Drei Tage pro Woche war die Studentin im Tairawhiti Museum tätig. Dort fand sie vor allem den Umgang mit den Taonga (Kulturgütern) bemerkenswert. Ein Poupou wie das von Hinematioro sei ein Abbild und zugleich eine Verkörperung der Ahnen, erklärt Lüderitz. „Darin sind ihre Energie und ihr Sein.“ Entsprechend werden Poupous respektvoll behandelt wie ein menschliches Gegenüber. Zu manchen Stücken müsse zunächst auch über eine gebetsartige Formel (Karakia) in Beziehung getreten werden. Dass es bestimmte Protokolle zu beachten gilt, sei im Tairawhiti Museum allen bewusst, auch den Beschäftigten, die keine Maori sind. In Neuseeland seien viele Taonga nur Leihgaben, auf die die Museen für eine bestimme Zeit aufpassen dürfen.
In vielen Gesprächen hat Lüderitz ausgelotet, wie eine kultursensible Ausstellung von Taonga gelingen kann. „Ich finde es wichtig, dass eine Tradition von denjenigen erklärt wird, die sie leben, und nicht von irgendwelchen Leuten hier, die drei Texte dazu gelesen haben,“ sagt sie. Unabdingbar sei auch, die Provenienzen von Ausstellungsstücken zu klären und die Maori-Communitys einzubinden, aus denen die Objekte kommen – und diesen die Entscheidung zu überlassen, was erzählt wird. Diese Art der dekolonialen Museumsarbeit sei aufwändig, meint die Studentin, aber nur so könne man den Menschen und ihrer Kultur gerecht werden.

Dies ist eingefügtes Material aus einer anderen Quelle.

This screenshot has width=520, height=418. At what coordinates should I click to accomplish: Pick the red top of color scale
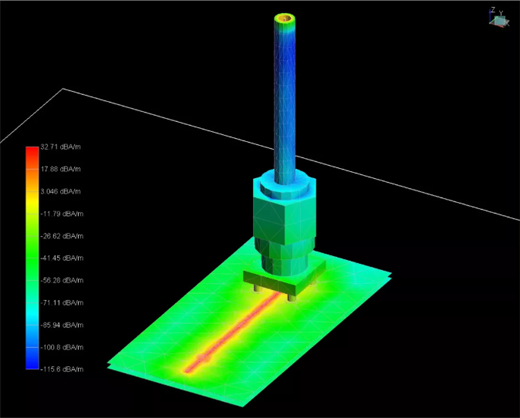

Zwei weitere Tage pro Woche verbrachte Naomi Lüderitz im „Centre of Excellence“, einer Art Kulturzentrum, wo sie viel über Bräuche und Geschichte(n) der Maori erfuhr. Auch bei Ausflügen, etwa Besuchen im Marae (Versammlungsgelände) und Veranstaltungen dort, konnte Lüderitz viele Facetten ihrer Kultur kennenlernen. Ein Iwi, also eine Maori-Community wie die Te Aitanga a Hauti in Tolaga Bay, definiere sich als Gruppe vor allem über die Genealogie, erklärt Lüderitz, auch wenn diese verkürzte Definition die Bedeutung eines Iwi nur unzureichend beschreibe. Hinematioro, eine zentrale Führungsfigur des Iwi im 18./19. Jahrhundert, sei noch heute in Geschichten, Liedern und Tänzen präsent.